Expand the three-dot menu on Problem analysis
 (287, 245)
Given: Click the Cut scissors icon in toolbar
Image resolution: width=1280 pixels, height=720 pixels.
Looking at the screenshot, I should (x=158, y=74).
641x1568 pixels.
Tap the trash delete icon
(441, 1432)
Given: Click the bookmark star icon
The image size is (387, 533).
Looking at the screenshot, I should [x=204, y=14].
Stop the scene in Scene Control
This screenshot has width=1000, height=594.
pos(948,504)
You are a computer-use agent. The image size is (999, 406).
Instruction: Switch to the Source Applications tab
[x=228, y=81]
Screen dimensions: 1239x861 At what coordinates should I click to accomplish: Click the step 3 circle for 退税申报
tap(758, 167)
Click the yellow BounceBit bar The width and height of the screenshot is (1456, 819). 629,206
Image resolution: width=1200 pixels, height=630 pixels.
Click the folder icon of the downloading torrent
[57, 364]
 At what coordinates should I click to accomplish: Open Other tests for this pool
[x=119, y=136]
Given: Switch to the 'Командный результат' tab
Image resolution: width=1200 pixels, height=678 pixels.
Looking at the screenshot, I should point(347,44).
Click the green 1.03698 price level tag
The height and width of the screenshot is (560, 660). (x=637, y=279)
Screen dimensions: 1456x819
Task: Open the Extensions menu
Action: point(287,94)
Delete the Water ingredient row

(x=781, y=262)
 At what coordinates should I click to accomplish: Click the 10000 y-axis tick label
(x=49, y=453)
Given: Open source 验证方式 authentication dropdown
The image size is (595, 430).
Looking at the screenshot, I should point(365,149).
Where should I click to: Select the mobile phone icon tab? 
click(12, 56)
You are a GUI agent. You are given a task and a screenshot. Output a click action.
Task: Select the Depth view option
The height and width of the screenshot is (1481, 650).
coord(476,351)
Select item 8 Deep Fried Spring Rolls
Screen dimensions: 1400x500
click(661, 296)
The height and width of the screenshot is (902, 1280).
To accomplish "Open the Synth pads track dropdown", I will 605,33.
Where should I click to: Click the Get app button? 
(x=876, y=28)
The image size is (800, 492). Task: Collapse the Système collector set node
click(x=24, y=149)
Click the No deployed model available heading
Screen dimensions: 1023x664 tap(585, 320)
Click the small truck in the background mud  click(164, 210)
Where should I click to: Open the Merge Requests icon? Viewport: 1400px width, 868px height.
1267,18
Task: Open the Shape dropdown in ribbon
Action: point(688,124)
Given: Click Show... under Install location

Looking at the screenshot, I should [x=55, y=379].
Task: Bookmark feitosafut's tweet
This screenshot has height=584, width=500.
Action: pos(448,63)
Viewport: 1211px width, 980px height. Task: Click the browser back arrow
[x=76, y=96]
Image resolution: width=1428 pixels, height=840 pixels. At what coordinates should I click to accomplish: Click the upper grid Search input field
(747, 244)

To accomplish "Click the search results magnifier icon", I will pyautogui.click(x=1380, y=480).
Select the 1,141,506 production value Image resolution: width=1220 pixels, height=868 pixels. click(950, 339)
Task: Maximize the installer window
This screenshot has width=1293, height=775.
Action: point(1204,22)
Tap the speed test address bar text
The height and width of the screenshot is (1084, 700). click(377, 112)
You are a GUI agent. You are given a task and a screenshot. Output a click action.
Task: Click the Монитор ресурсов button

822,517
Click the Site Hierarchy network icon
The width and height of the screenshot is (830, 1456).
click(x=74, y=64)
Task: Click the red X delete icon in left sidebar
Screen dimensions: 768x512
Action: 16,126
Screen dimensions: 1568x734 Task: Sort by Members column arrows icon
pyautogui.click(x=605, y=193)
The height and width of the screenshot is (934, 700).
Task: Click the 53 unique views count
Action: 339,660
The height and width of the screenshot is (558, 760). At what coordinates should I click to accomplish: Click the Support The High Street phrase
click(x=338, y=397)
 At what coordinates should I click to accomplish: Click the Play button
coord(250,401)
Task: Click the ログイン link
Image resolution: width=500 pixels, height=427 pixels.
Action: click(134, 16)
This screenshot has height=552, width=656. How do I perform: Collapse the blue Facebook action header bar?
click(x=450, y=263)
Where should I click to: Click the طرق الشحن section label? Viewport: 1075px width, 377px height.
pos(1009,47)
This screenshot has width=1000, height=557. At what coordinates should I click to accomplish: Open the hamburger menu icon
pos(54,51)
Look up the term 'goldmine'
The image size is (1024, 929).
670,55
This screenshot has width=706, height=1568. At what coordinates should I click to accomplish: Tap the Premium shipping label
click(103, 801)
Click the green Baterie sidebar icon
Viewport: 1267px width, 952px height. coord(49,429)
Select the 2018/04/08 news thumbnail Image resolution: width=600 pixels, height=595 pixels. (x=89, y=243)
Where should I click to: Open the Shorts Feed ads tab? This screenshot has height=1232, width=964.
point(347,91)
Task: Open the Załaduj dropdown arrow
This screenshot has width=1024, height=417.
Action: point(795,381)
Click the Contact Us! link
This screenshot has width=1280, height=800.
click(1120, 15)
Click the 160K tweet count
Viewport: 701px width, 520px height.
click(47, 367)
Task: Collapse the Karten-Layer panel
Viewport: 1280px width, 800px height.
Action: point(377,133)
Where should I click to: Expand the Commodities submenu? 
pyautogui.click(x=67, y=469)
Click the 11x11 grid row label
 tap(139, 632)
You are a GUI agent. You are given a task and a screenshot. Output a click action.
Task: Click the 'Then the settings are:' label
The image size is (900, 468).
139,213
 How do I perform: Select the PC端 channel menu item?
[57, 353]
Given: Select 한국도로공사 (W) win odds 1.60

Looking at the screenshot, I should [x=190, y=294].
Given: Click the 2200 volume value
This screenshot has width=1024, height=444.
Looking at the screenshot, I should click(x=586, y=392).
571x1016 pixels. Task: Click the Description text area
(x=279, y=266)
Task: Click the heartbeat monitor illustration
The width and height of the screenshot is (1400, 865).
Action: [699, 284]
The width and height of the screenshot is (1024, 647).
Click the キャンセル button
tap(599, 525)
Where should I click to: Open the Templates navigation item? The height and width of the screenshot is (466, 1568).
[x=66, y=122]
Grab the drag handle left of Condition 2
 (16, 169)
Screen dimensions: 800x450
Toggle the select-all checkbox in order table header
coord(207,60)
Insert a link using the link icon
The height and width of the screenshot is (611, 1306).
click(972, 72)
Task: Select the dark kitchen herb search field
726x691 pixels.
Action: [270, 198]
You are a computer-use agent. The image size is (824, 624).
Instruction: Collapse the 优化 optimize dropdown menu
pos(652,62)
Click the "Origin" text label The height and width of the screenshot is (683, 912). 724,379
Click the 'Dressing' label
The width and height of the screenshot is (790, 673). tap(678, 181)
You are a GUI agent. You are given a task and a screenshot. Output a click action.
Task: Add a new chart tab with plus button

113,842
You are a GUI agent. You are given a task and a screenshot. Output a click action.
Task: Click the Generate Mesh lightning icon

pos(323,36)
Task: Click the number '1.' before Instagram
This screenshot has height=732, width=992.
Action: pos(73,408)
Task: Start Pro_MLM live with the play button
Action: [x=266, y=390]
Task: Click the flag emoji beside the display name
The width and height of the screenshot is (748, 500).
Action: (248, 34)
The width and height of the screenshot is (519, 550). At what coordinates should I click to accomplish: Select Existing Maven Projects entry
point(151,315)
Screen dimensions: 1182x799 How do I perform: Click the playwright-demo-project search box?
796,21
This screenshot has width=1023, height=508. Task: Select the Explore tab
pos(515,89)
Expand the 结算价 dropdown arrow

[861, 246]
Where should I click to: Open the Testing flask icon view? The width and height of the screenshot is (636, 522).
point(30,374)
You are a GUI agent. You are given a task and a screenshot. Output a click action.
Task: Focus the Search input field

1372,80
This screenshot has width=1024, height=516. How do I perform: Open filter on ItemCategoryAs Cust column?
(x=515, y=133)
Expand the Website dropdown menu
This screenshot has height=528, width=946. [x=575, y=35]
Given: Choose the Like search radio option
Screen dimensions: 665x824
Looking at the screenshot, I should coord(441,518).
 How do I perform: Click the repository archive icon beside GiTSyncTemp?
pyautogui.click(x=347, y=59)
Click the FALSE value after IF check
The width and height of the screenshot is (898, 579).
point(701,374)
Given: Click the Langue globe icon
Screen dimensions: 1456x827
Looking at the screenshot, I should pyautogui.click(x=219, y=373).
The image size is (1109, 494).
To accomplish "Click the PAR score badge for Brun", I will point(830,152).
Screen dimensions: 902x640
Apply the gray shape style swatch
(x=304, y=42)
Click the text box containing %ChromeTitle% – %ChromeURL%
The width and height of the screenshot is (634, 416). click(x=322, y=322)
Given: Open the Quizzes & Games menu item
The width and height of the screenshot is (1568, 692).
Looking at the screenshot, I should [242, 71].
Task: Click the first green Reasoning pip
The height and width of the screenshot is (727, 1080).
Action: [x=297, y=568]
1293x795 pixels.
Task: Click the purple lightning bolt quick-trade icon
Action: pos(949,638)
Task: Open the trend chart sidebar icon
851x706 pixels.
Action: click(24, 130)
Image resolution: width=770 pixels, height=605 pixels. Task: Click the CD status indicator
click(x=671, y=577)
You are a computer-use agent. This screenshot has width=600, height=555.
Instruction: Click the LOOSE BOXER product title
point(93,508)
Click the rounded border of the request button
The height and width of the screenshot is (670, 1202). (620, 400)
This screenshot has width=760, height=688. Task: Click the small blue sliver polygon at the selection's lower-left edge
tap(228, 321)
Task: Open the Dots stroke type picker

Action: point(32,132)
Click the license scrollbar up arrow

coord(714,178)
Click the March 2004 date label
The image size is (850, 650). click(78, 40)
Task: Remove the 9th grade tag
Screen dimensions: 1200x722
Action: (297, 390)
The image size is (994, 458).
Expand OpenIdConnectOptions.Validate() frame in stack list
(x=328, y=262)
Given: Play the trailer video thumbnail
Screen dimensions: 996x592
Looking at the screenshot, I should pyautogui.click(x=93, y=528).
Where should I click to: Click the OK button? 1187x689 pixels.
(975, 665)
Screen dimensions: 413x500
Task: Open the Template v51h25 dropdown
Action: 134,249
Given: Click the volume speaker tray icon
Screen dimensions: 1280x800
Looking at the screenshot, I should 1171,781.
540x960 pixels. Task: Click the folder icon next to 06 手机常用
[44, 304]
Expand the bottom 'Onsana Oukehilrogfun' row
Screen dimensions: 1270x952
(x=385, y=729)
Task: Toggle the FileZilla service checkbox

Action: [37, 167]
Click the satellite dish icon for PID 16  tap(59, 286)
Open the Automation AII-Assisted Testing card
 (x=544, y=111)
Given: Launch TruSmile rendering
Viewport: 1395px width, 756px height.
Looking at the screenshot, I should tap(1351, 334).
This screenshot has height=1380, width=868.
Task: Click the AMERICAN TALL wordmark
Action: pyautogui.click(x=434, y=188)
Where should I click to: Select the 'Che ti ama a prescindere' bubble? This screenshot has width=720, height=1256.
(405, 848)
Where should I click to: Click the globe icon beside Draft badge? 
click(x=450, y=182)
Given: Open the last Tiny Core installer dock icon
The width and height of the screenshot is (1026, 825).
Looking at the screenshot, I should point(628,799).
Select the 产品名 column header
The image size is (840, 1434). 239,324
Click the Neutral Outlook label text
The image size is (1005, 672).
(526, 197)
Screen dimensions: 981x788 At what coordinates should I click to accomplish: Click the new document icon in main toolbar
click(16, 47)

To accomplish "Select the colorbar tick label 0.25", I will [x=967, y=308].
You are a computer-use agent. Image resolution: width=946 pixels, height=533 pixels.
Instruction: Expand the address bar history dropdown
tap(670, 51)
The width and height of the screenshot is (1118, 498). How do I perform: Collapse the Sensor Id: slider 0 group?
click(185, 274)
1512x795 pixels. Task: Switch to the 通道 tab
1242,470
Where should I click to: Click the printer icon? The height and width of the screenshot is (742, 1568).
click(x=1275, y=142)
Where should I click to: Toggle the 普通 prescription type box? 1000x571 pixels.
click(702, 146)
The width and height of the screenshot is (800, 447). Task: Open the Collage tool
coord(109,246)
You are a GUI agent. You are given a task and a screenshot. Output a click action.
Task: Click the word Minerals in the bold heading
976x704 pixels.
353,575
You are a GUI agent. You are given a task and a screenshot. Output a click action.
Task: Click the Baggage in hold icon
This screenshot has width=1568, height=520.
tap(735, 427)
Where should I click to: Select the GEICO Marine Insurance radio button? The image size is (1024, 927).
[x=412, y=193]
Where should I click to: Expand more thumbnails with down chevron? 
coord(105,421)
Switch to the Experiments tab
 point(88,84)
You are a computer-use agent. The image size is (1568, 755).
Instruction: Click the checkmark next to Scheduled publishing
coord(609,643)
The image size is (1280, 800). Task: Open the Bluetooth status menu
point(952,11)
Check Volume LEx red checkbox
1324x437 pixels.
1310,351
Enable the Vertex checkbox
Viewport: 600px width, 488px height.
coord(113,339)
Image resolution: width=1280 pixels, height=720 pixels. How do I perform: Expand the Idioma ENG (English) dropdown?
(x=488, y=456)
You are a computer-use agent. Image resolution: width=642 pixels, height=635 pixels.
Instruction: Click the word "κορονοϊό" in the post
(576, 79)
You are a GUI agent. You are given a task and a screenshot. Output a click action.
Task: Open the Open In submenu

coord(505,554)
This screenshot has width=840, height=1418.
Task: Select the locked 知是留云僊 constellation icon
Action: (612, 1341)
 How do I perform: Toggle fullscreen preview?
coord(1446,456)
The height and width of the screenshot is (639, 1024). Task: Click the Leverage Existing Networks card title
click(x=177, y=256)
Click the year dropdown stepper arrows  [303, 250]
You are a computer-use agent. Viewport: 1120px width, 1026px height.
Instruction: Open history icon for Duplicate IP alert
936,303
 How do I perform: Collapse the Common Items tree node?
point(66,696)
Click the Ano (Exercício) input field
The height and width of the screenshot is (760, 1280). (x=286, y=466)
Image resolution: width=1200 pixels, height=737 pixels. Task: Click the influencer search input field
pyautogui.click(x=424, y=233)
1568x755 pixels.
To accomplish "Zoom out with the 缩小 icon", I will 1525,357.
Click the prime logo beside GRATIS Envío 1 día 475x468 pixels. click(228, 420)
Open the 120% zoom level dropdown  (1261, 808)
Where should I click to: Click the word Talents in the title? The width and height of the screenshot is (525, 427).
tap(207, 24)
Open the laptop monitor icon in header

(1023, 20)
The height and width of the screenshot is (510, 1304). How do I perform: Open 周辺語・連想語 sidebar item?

Task directions
Output the lines of the records above exactly as they appear, from the line containing "Task: Focus the Search input field" through the line containing "Given: Open the Quizzes & Games menu item".

Response below
Task: Focus the Search input field

1372,80
This screenshot has width=1024, height=516. How do I perform: Open filter on ItemCategoryAs Cust column?
(x=515, y=133)
Expand the Website dropdown menu
This screenshot has height=528, width=946. [x=575, y=35]
Given: Choose the Like search radio option
Screen dimensions: 665x824
Looking at the screenshot, I should coord(441,518).
 How do I perform: Click the repository archive icon beside GiTSyncTemp?
pyautogui.click(x=347, y=59)
Click the FALSE value after IF check
The width and height of the screenshot is (898, 579).
point(701,374)
Given: Click the Langue globe icon
Screen dimensions: 1456x827
Looking at the screenshot, I should pyautogui.click(x=219, y=373).
The image size is (1109, 494).
To accomplish "Click the PAR score badge for Brun", I will point(830,152).
Screen dimensions: 902x640
Apply the gray shape style swatch
(x=304, y=42)
Click the text box containing %ChromeTitle% – %ChromeURL%
The width and height of the screenshot is (634, 416). click(x=322, y=322)
Given: Open the Quizzes & Games menu item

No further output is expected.